More than two years ago, the Scottish government began a project to discover if community councils could work together for a common cause.
And if the success of the Queen’s Park Arena Project is anything to go by, then the answer is a resounding yes.
Representatives from four community councils (Crosshill/Govanhill, Langside, Battlefield and Camphill, Mount Florida, and Shawlands and Strathbungo) worked together tirelessly to make their dream of a resurrected performance space in Queen’s Park become a reality.
Dr Evelyn Silber, chair of the steering group, told The Extra: “We are delighted that this community-led project has attracted such a high level of public and stakeholder support.
“We look forward to achieving phase one so events can begin there in 2012 and are looking to develop our operation to run the events programme”.

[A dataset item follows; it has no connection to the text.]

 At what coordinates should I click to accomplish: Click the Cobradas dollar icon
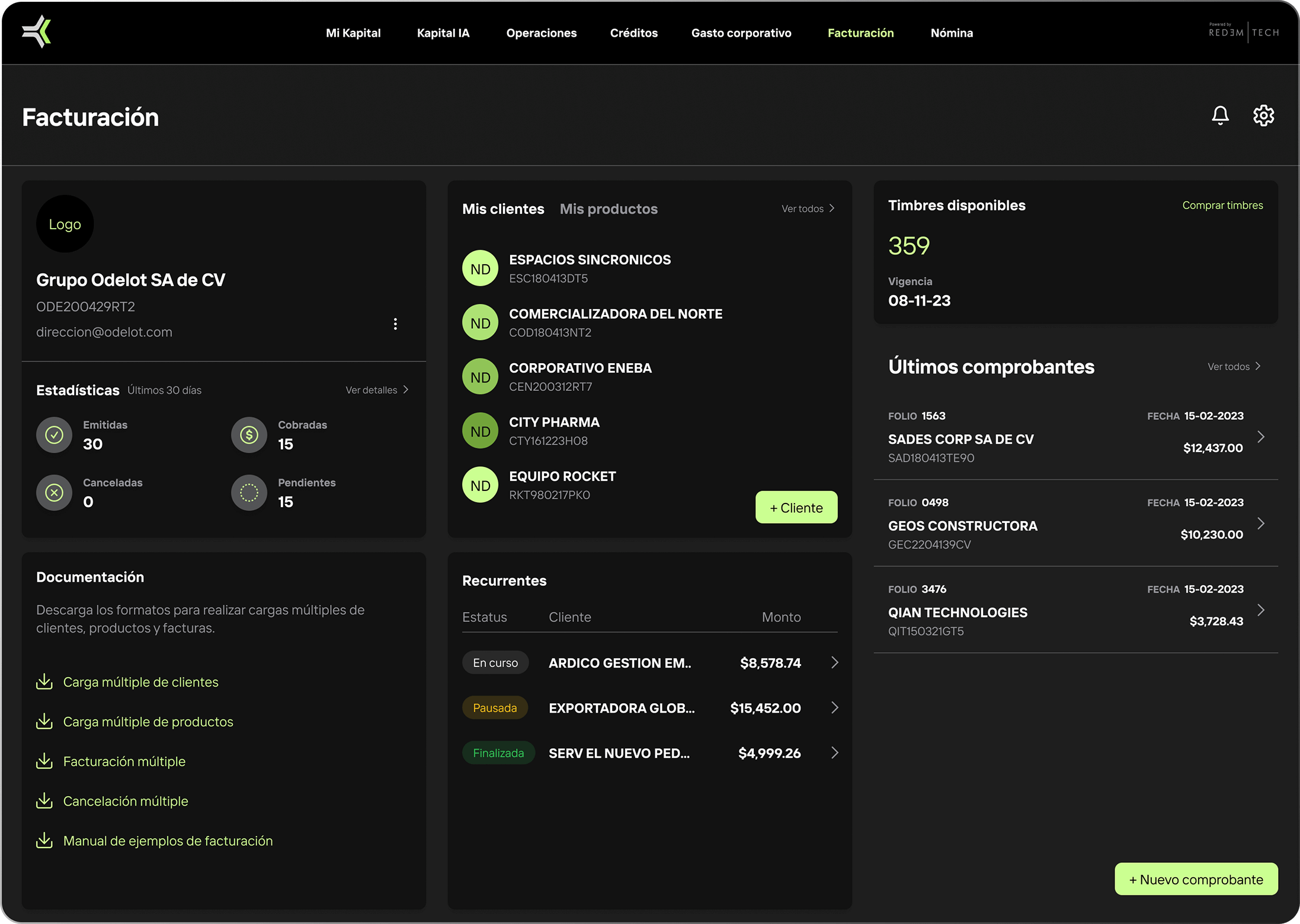(249, 435)
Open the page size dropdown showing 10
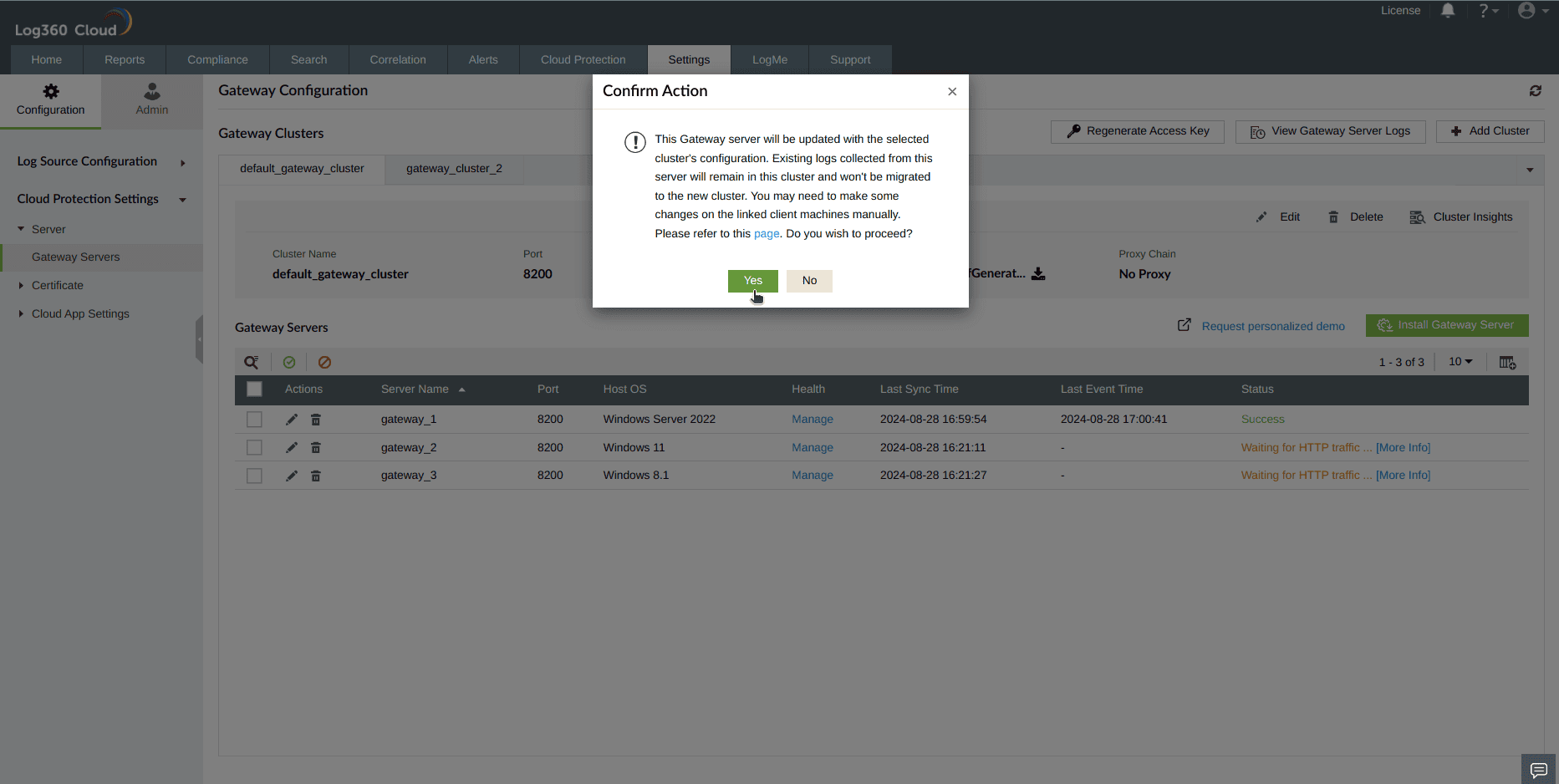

Having layed derelict for the last 15 years, the century-old band-stand site is set to become a multi-functional outdoor arena for use by community and visiting performance groups.
Some of the events requested by locals during community consultation were music, dance, theatre, film, children’s activities, exercise classes and skating.
But now the dream looks set to become a reality and work is expected to take place this year on the first phase of the project which will restore and develop the arena terraces and provide a smooth, level performance space and new drainage and ground consolidation work.
The space should be ready to host an events programme in 2012, in time for the 150th anniversary of the Park’s opening in September 2012.
The first phase is expected to cost about £230,000 and funding has been secured from the Landfill Communities Fund, the Southside Central, Pollokshields and Langside Area Committees of Glasgow city council and the Strathbungo Society.
James Limb, chair of the Strathbungo Society, added: “Our organisation is very pleased to be able to support the Queen’s Park Arena, which will offer such potential in a beautiful setting in the heart of the southside”.
The project started as a pilot project supported by the Scottish government in pursuit of their empowering communities agenda and has made rapid progress since beginning in spring 2009.
Glasgow city council, who own the park, have supported the project by undertaking investigative ground surveys and will assist with the remedial underground works, landscaping and drainage works in the surrounding area.
The second phase of the project, estimated at £300k and consisting of a purpose-designed staging structure for film as well as performing arts, and further seating and facility improvements will be the subject of a second stage fund raising campaign.